* **Brief**
Give back exactly the line containing "[KitchenLibrary] (112, 35)" together with all the lines after it, ending at the final line below.

##### Material supplied #####

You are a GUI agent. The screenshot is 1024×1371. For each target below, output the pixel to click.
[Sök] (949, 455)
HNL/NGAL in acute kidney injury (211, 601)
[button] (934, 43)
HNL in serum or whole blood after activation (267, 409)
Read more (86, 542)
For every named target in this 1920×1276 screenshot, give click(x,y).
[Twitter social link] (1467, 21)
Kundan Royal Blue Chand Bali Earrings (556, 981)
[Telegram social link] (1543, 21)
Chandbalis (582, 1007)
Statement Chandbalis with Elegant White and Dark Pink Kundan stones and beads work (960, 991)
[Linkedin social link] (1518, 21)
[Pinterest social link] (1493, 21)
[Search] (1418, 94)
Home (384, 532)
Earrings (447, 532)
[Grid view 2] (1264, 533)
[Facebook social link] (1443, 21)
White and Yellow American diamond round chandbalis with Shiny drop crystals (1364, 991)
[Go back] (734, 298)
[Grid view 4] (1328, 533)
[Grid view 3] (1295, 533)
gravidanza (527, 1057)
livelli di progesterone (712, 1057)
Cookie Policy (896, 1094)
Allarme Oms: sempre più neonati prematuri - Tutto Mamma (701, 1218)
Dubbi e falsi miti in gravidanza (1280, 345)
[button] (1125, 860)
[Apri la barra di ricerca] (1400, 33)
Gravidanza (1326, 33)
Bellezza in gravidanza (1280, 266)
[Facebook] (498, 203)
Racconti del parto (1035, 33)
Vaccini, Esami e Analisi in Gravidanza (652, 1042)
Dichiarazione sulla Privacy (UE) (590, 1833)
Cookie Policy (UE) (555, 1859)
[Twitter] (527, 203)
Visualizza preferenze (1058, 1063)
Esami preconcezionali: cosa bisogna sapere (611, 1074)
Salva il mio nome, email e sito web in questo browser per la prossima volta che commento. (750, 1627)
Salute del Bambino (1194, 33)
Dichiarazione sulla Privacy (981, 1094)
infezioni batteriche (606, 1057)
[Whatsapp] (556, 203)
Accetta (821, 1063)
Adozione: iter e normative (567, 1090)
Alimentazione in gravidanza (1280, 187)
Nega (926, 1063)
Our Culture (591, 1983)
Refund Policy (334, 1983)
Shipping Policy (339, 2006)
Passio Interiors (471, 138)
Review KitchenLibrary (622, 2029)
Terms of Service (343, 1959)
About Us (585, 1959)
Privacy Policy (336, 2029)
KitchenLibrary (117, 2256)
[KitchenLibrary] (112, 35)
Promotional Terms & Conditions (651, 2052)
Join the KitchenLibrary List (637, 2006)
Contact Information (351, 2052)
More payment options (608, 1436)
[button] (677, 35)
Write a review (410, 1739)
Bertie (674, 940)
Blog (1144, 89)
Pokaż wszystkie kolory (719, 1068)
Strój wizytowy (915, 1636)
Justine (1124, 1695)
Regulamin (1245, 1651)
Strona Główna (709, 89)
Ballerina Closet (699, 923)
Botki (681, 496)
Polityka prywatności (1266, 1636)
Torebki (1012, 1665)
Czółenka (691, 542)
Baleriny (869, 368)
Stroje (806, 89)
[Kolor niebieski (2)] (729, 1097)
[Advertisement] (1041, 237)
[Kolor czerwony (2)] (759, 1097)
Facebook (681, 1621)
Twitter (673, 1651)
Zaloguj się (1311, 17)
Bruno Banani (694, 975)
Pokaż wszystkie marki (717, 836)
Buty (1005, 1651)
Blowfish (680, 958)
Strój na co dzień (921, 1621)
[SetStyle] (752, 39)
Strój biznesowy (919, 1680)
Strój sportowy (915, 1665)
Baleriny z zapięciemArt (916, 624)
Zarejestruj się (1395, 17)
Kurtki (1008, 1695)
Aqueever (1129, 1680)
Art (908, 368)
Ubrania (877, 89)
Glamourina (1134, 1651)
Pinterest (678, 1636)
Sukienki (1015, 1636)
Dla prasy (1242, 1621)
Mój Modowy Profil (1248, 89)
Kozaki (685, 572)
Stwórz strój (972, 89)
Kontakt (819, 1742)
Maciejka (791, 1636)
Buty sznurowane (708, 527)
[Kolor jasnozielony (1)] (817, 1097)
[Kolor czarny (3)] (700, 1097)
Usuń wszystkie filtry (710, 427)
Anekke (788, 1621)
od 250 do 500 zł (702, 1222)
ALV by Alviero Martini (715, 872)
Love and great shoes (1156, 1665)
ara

#####

* **Final answer**
[KitchenLibrary] (112, 35)
Promotional Terms & Conditions (651, 2052)
Join the KitchenLibrary List (637, 2006)
Contact Information (351, 2052)
More payment options (608, 1436)
[button] (677, 35)
Write a review (410, 1739)
Bertie (674, 940)
Blog (1144, 89)
Pokaż wszystkie kolory (719, 1068)
Strój wizytowy (915, 1636)
Justine (1124, 1695)
Regulamin (1245, 1651)
Strona Główna (709, 89)
Ballerina Closet (699, 923)
Botki (681, 496)
Polityka prywatności (1266, 1636)
Torebki (1012, 1665)
Czółenka (691, 542)
Baleriny (869, 368)
Stroje (806, 89)
[Kolor niebieski (2)] (729, 1097)
[Advertisement] (1041, 237)
[Kolor czerwony (2)] (759, 1097)
Facebook (681, 1621)
Twitter (673, 1651)
Zaloguj się (1311, 17)
Bruno Banani (694, 975)
Pokaż wszystkie marki (717, 836)
Buty (1005, 1651)
Blowfish (680, 958)
Strój na co dzień (921, 1621)
[SetStyle] (752, 39)
Strój biznesowy (919, 1680)
Strój sportowy (915, 1665)
Baleriny z zapięciemArt (916, 624)
Zarejestruj się (1395, 17)
Kurtki (1008, 1695)
Aqueever (1129, 1680)
Art (908, 368)
Ubrania (877, 89)
Glamourina (1134, 1651)
Pinterest (678, 1636)
Sukienki (1015, 1636)
Dla prasy (1242, 1621)
Mój Modowy Profil (1248, 89)
Kozaki (685, 572)
Stwórz strój (972, 89)
Kontakt (819, 1742)
Maciejka (791, 1636)
Buty sznurowane (708, 527)
[Kolor jasnozielony (1)] (817, 1097)
[Kolor czarny (3)] (700, 1097)
Usuń wszystkie filtry (710, 427)
Anekke (788, 1621)
od 250 do 500 zł (702, 1222)
ALV by Alviero Martini (715, 872)
Love and great shoes (1156, 1665)
ara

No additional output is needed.